*** Opening DATA TO PROCESS ***
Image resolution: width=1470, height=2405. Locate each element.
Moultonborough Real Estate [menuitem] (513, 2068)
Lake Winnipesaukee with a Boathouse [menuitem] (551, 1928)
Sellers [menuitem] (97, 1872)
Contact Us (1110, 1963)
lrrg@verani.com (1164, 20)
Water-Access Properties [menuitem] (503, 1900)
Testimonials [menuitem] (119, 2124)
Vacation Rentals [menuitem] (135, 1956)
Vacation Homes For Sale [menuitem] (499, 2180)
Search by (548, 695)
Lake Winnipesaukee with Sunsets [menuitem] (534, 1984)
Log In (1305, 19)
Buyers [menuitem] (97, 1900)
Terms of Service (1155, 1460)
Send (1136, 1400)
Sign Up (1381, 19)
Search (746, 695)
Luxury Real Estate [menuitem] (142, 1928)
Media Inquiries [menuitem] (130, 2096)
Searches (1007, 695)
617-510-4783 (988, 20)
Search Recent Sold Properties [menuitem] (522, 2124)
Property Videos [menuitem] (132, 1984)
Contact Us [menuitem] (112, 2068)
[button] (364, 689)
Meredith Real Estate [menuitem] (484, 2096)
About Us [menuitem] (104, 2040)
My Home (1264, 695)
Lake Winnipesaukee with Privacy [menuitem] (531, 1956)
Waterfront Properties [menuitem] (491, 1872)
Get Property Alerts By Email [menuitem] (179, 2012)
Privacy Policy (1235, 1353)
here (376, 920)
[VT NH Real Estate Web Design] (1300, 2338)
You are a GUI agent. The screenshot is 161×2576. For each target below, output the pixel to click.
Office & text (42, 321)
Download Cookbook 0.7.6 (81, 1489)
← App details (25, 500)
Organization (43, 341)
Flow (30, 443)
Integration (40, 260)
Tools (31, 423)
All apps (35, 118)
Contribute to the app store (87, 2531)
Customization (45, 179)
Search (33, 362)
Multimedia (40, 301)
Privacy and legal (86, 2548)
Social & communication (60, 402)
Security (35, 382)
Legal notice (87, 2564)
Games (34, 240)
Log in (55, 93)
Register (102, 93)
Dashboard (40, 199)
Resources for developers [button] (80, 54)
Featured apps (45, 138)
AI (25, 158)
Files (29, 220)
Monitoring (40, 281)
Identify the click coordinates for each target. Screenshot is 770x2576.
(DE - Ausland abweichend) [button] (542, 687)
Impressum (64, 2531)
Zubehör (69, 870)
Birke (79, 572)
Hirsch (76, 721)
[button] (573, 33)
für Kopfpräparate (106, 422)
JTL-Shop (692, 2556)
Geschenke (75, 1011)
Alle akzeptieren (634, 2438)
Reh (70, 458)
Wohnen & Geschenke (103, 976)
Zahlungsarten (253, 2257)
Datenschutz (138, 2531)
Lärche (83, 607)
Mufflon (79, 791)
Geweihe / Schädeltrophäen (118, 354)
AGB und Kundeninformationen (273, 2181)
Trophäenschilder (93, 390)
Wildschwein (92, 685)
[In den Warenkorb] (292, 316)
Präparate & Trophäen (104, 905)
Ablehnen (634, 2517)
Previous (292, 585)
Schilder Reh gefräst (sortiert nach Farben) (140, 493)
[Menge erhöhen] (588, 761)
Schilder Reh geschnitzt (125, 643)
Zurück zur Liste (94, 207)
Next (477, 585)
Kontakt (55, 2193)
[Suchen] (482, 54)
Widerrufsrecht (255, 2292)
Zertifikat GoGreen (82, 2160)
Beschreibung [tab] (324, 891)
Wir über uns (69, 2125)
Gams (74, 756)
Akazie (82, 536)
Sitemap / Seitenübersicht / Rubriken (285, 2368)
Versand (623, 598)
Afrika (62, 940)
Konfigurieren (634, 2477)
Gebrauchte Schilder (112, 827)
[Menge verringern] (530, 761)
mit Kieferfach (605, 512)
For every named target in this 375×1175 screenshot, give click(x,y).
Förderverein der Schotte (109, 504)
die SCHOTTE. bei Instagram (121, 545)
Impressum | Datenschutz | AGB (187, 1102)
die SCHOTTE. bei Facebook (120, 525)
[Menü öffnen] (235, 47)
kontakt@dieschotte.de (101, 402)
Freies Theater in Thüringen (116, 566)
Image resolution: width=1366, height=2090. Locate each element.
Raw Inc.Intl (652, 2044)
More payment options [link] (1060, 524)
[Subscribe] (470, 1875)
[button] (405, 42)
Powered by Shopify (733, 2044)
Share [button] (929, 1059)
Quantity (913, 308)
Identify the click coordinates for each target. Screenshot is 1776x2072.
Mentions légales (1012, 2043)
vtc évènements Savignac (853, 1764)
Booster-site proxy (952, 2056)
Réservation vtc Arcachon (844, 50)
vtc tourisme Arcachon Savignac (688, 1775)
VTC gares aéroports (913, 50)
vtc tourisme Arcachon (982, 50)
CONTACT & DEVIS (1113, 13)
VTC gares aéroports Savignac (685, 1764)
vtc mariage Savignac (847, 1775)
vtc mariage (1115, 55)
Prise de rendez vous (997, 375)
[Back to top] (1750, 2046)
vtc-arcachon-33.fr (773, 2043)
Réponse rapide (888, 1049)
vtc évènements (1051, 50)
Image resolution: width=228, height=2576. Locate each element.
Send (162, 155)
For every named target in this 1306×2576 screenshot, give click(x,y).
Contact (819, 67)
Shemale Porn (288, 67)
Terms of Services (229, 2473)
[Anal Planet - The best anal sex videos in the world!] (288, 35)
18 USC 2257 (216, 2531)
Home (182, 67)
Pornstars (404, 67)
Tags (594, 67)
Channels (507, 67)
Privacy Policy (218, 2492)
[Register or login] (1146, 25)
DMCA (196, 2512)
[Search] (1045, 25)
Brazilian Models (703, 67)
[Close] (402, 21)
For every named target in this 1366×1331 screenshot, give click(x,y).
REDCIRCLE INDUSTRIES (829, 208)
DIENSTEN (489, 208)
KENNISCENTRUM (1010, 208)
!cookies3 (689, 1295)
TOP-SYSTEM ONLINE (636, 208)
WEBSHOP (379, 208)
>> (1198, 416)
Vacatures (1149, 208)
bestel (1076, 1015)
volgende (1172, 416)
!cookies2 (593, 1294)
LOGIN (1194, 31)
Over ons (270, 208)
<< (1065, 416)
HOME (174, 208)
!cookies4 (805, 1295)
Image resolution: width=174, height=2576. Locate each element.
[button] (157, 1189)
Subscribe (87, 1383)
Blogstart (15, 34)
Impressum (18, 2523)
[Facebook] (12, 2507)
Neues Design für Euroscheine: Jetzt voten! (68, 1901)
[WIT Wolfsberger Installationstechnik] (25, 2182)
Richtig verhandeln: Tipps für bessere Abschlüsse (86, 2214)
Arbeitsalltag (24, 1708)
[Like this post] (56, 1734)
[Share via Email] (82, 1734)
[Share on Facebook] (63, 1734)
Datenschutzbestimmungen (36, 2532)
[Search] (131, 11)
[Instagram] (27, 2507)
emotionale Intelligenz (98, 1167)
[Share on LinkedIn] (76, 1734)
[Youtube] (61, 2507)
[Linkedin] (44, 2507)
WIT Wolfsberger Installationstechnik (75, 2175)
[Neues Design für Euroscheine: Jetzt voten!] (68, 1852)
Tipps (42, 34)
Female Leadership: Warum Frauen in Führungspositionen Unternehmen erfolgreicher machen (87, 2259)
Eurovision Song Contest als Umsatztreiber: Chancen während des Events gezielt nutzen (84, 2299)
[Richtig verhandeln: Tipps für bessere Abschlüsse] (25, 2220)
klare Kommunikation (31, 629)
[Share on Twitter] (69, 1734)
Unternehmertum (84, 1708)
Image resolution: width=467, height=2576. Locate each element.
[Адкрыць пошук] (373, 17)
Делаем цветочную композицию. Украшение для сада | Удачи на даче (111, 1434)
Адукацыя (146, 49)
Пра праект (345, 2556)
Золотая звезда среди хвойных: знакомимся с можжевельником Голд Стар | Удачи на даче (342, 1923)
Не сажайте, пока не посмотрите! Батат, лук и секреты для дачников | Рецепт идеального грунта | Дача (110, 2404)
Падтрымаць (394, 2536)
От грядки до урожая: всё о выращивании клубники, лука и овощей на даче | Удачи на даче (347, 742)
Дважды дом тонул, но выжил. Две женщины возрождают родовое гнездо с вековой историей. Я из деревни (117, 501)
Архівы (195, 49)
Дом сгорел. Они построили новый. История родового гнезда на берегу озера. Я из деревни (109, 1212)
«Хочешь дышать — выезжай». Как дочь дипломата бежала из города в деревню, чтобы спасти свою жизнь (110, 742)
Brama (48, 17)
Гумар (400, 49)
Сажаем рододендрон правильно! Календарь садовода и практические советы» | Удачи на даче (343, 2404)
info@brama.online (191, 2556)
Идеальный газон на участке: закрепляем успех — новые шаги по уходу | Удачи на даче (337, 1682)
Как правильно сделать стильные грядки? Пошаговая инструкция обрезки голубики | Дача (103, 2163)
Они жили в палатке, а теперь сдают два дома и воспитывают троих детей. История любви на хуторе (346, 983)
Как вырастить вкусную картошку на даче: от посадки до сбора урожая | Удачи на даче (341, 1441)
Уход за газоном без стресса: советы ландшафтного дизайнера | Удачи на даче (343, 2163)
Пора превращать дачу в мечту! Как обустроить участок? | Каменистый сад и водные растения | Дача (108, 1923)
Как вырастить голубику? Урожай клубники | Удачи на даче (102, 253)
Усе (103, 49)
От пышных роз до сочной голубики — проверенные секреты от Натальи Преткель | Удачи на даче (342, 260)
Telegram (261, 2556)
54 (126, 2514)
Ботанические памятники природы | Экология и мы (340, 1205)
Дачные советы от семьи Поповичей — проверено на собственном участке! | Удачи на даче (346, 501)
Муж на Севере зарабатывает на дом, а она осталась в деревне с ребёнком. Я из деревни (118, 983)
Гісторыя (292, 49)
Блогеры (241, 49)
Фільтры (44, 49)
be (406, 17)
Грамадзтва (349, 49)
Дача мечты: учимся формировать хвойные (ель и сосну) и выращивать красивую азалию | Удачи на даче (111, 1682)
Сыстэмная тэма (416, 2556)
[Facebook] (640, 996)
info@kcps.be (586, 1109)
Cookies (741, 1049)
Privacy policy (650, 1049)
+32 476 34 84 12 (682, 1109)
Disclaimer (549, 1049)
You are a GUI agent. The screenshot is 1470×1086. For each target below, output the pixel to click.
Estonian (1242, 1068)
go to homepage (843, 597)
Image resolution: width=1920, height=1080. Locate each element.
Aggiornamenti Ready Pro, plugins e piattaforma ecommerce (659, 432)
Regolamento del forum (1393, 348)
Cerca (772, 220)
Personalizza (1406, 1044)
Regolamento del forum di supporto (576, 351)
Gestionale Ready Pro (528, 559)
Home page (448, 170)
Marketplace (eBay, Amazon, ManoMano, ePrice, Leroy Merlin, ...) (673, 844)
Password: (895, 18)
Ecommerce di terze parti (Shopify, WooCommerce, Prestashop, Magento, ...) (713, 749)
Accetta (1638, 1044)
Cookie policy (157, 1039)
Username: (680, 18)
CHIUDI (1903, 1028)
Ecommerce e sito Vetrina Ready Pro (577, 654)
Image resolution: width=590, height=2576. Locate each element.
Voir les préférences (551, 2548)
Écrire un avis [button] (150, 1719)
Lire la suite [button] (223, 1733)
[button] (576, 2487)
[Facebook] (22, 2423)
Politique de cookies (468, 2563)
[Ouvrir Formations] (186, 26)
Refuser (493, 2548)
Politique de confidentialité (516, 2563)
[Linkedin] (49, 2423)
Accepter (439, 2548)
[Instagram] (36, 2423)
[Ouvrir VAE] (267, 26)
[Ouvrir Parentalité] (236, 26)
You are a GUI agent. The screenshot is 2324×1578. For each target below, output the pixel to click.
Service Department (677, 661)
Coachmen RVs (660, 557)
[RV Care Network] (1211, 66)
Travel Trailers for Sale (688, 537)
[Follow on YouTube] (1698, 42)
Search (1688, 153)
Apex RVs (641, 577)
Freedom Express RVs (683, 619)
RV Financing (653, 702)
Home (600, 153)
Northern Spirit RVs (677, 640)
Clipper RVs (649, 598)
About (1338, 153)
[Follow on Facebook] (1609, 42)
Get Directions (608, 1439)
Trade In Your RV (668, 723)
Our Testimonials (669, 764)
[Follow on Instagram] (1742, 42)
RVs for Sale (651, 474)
*** Closing DATA TO PROCESS ***
# TASK BRIEF
With the line holding "Prise de rendez vous (997, 375)" as the first and the line holding "Vacatures (1149, 208)" as the last, please transcribe exactly the lines of the material above in that range and nothing else.

# ANSWER TO THIS PROBLEM
Prise de rendez vous (997, 375)
[Back to top] (1750, 2046)
vtc-arcachon-33.fr (773, 2043)
Réponse rapide (888, 1049)
vtc évènements (1051, 50)
Image resolution: width=228, height=2576. Locate each element.
Send (162, 155)
For every named target in this 1306×2576 screenshot, give click(x,y).
Contact (819, 67)
Shemale Porn (288, 67)
Terms of Services (229, 2473)
[Anal Planet - The best anal sex videos in the world!] (288, 35)
18 USC 2257 (216, 2531)
Home (182, 67)
Pornstars (404, 67)
Tags (594, 67)
Channels (507, 67)
Privacy Policy (218, 2492)
[Register or login] (1146, 25)
DMCA (196, 2512)
[Search] (1045, 25)
Brazilian Models (703, 67)
[Close] (402, 21)
For every named target in this 1366×1331 screenshot, give click(x,y).
REDCIRCLE INDUSTRIES (829, 208)
DIENSTEN (489, 208)
KENNISCENTRUM (1010, 208)
!cookies3 (689, 1295)
TOP-SYSTEM ONLINE (636, 208)
WEBSHOP (379, 208)
>> (1198, 416)
Vacatures (1149, 208)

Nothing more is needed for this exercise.